= Thierry Poynard =

French hepatologist and emeritus professor

Thierry Poynard is a French hepatologist and emeritus professor of hepato-gastroenterology at the Pitié-Salpêtrière Hospital, Greater Paris University Hospitals (AP-HP), Sorbonne University, and INSERM-UMR S-938. He is known for his research on liver diseases, fibrosis, and the development of non-invasive diagnostic tests for liver conditions.

==Career==

Poynard completed his medical training in hepatology and biostatistics at Paris University, where he undertook an internship and fellowship between 1975 and 1981. He later served as an assistant professor at the University of California, Los Angeles (UCLA) and the VA Hospital in Los Angeles from 1982 to 1983.

He became a professor of hepatology at Antoine Béclère Hospital, Paris-South University, and CNRS from 1984 to 1991. From 1992 to 2007, he held the position of professor at Pitié-Salpêtrière Hospital, Sorbonne University, and INSERM. Between 2008 and 2020, he was the head of the hepatology department at Pitié-Salpêtrière. In 2020, he was appointed emeritus professor at Sorbonne University, INSERM, and Pitié-Salpêtrière Hospital.
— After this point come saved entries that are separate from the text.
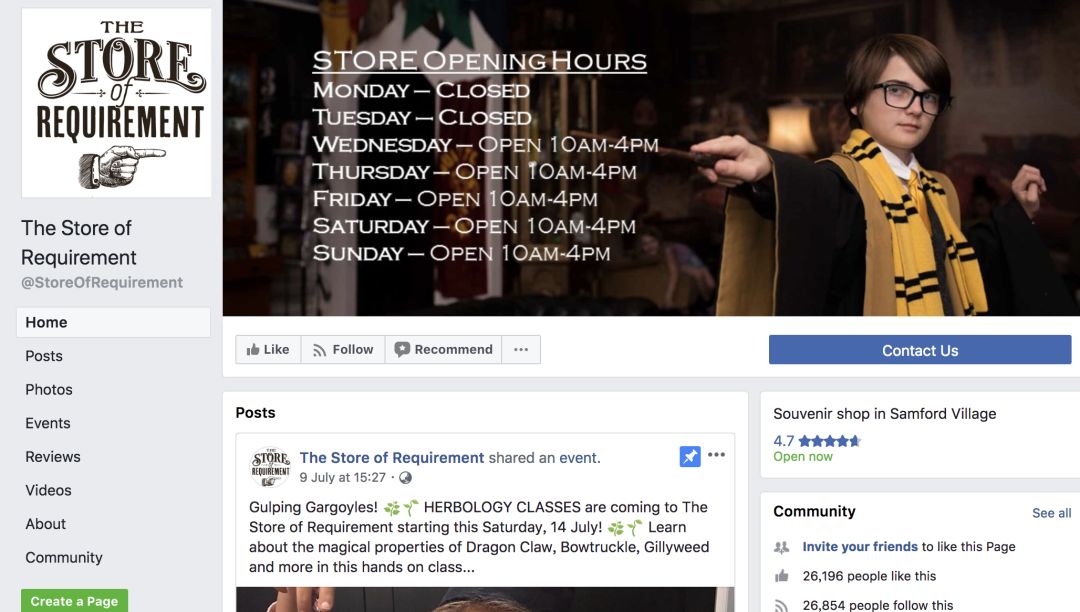Click the green Create a Page button
1080x612 pixels.
click(74, 601)
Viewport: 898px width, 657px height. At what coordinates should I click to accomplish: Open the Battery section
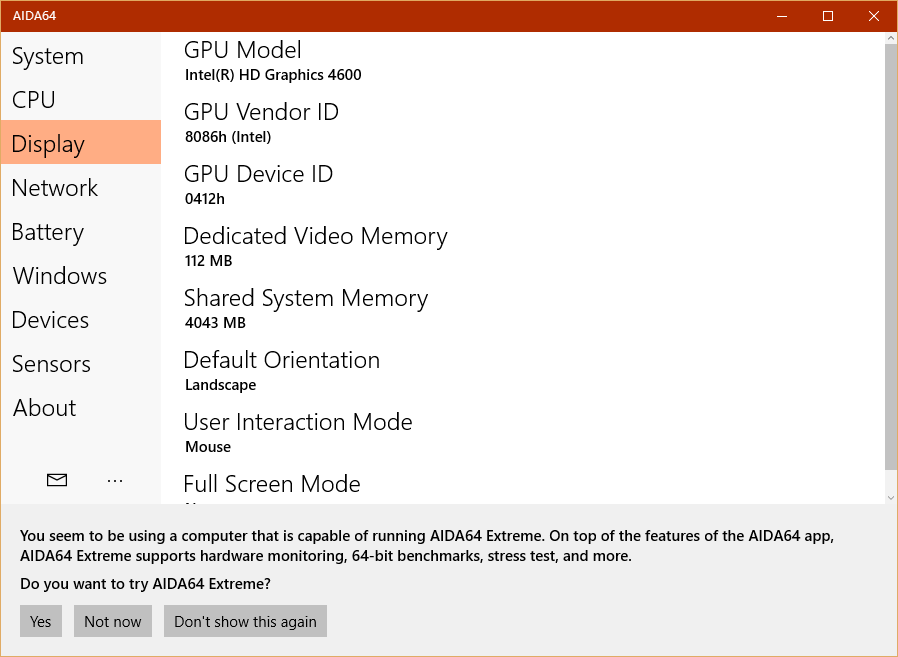coord(48,232)
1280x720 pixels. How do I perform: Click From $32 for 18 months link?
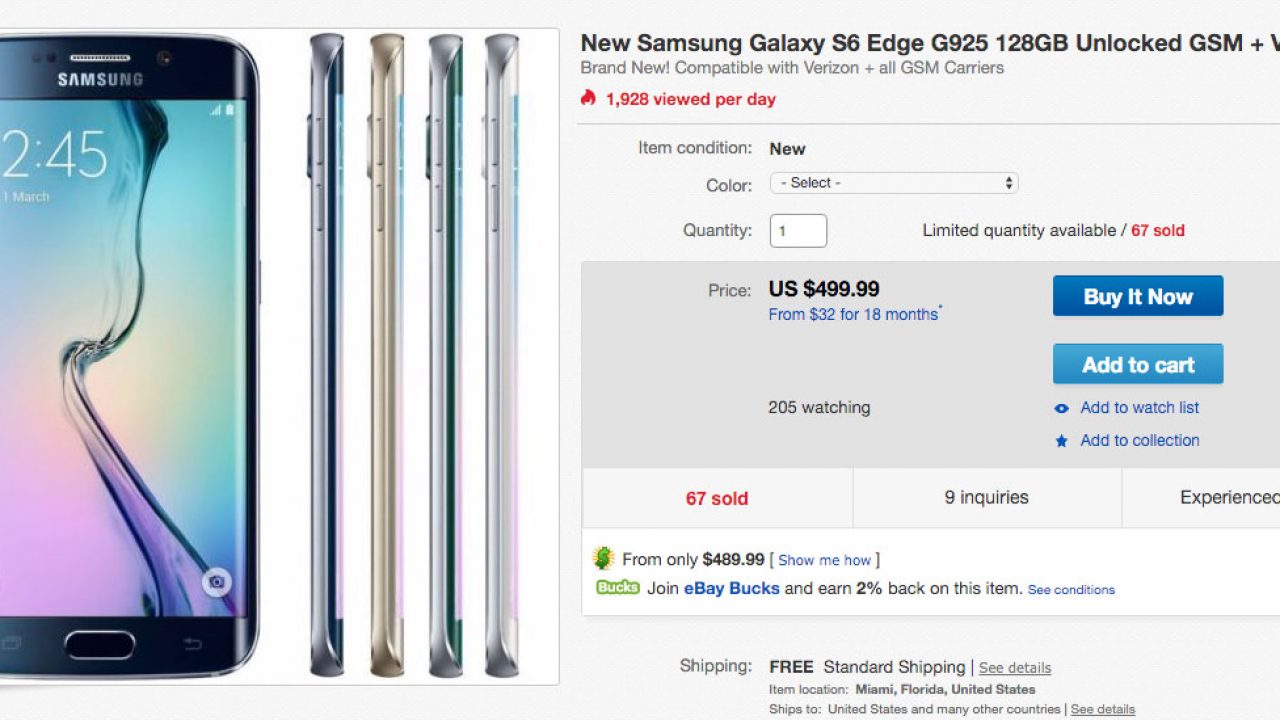[x=853, y=314]
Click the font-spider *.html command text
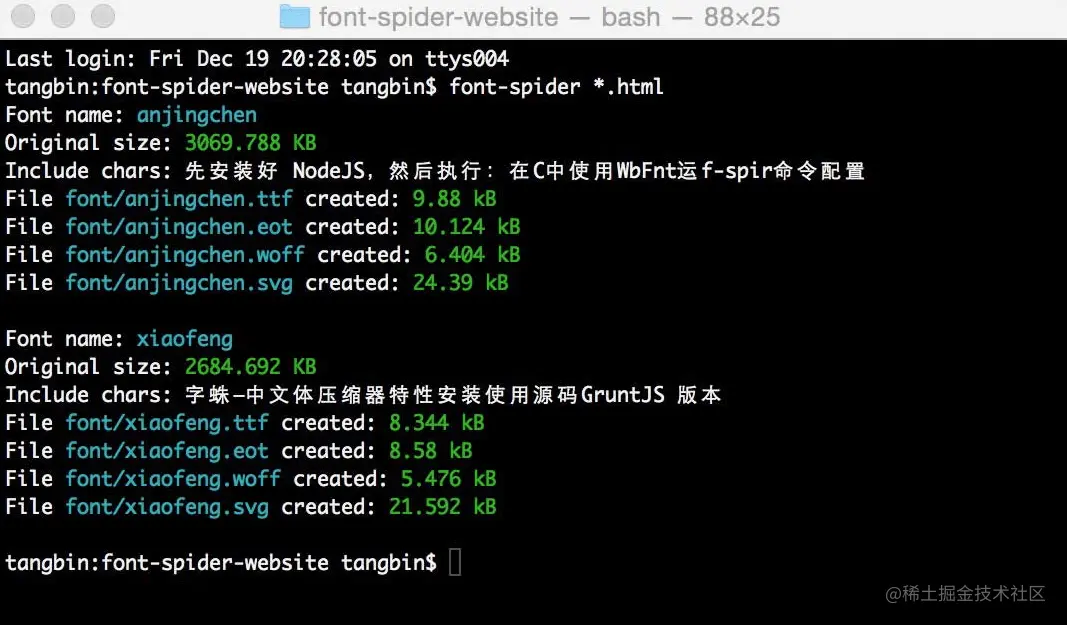 coord(556,86)
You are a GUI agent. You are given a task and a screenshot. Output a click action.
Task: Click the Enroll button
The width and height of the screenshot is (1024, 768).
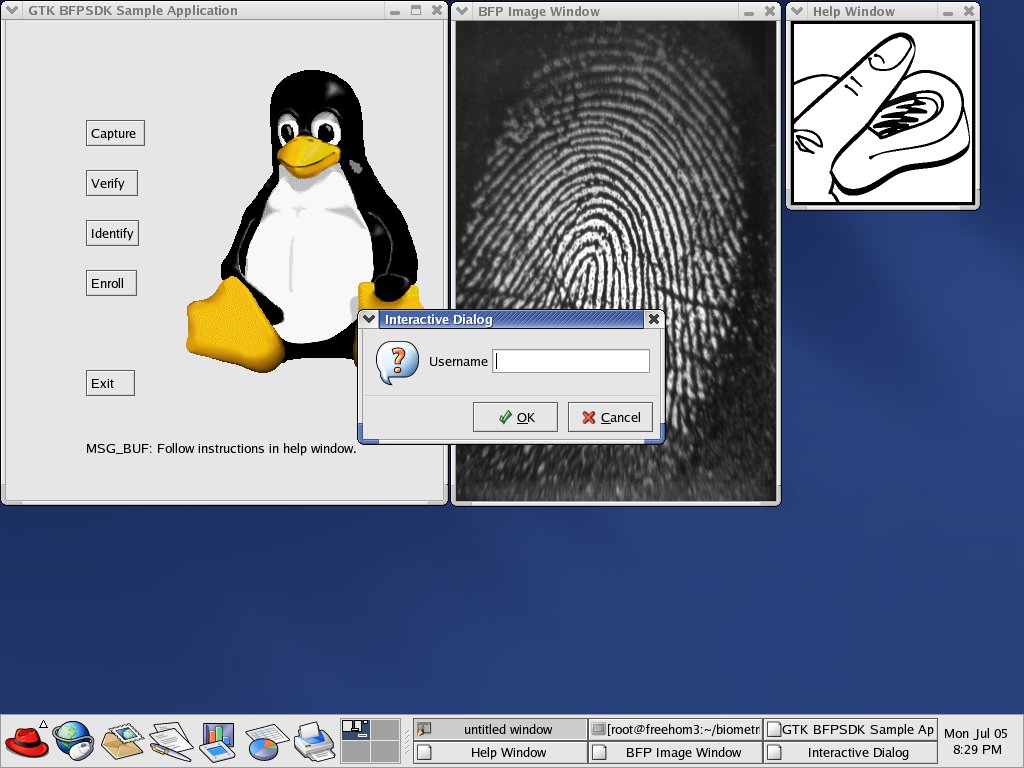[110, 283]
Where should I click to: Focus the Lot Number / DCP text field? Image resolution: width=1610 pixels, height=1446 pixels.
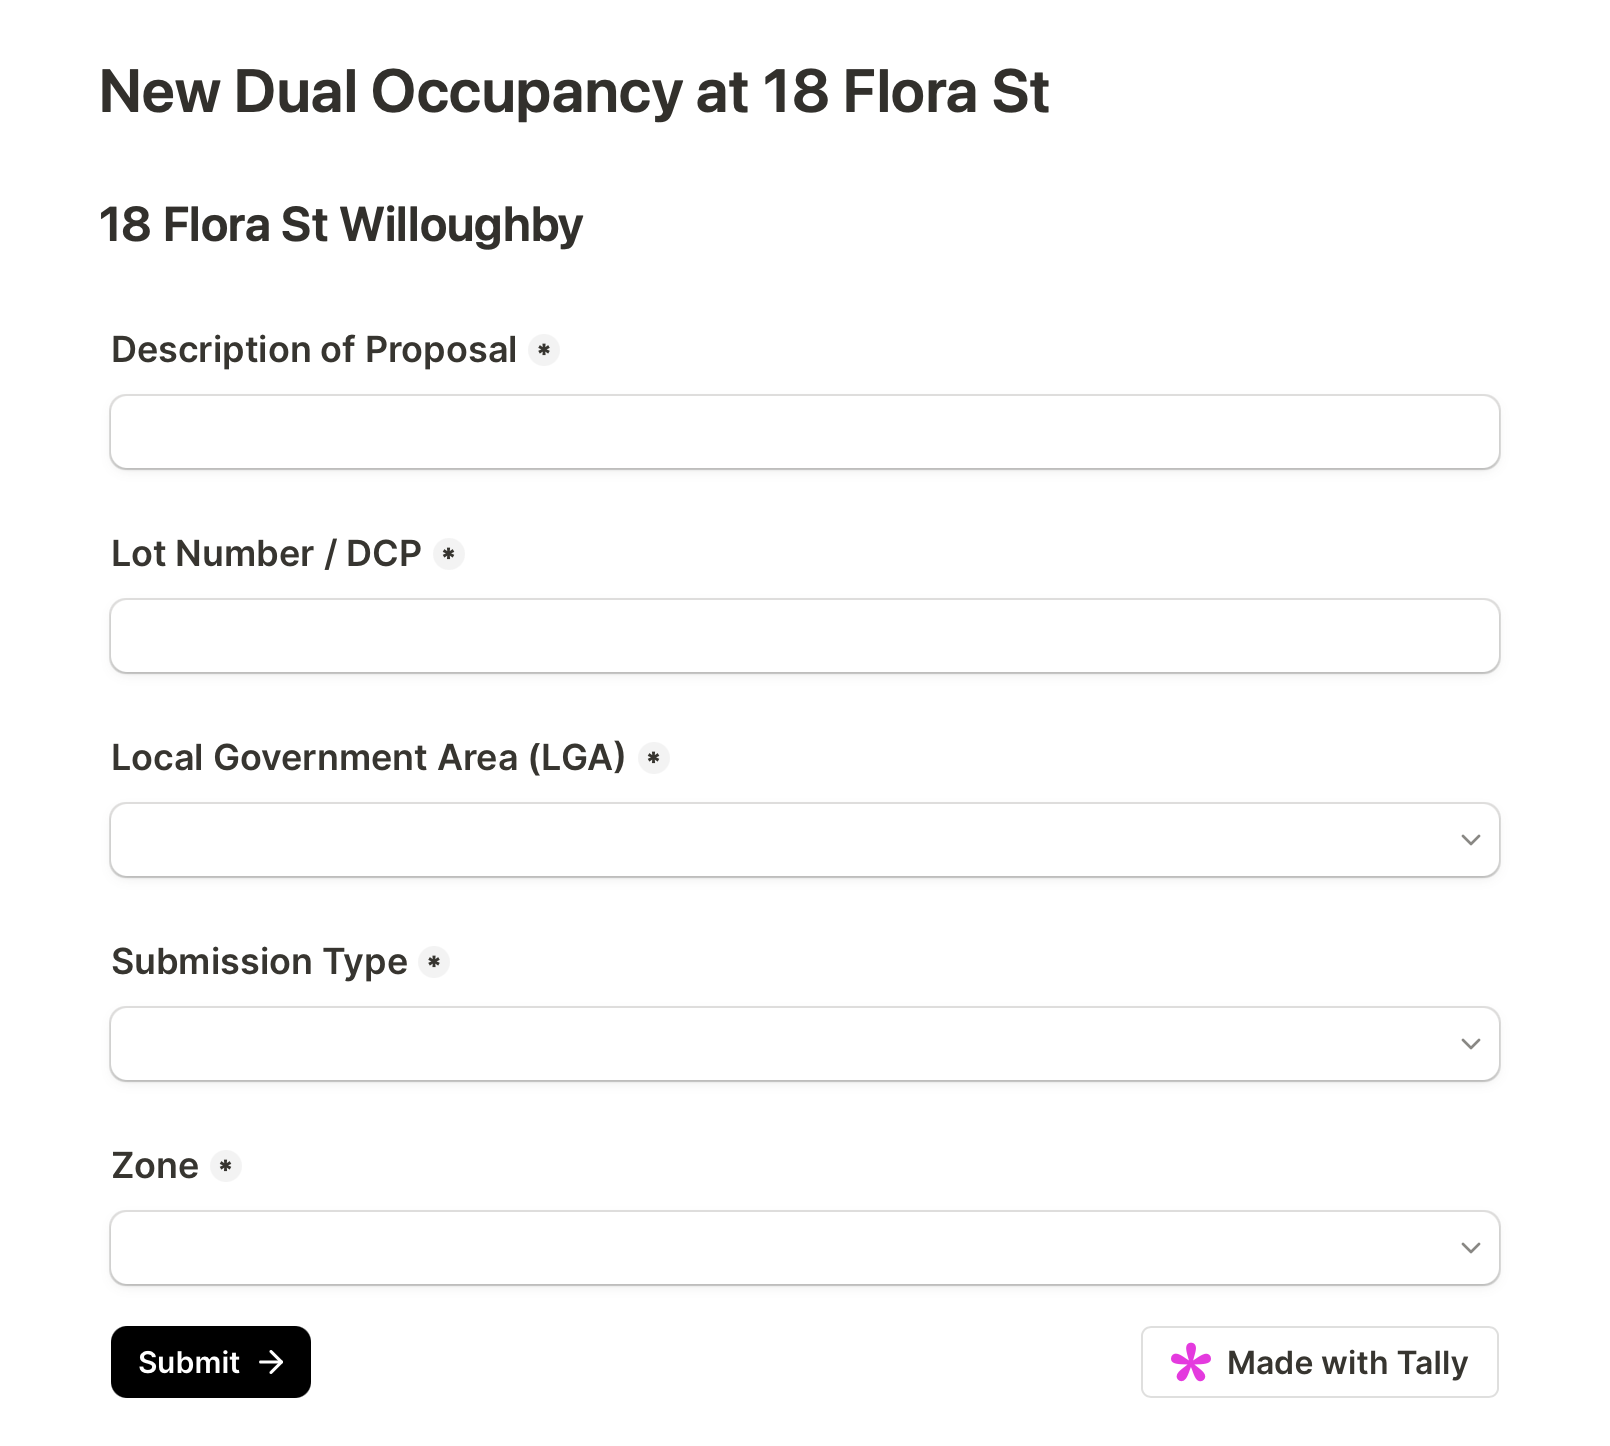(x=804, y=636)
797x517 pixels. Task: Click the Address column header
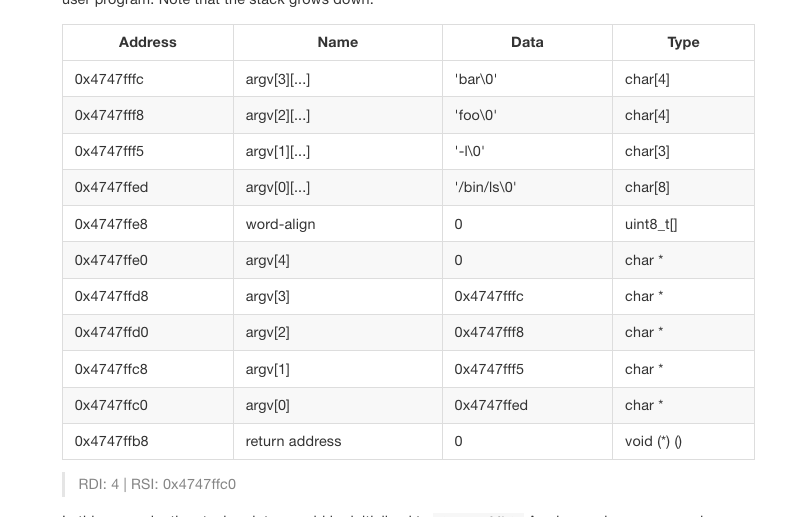[x=147, y=42]
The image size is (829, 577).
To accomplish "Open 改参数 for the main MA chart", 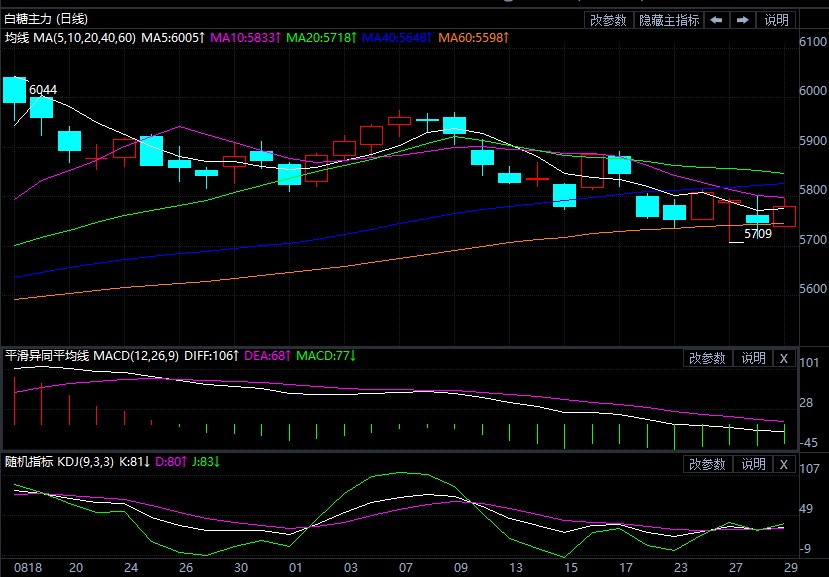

In 2002, he founded BioPredictive, a company specializing in non-invasive diagnostic tests for liver diseases. He has invented 14 patented or pending tests, including FibroTest/FibroSure, ActiTest, SteatoTest, AshTest, and NashTest, among others. These tests have been used to assess liver fibrosis and steatosis in patients with chronic liver disease.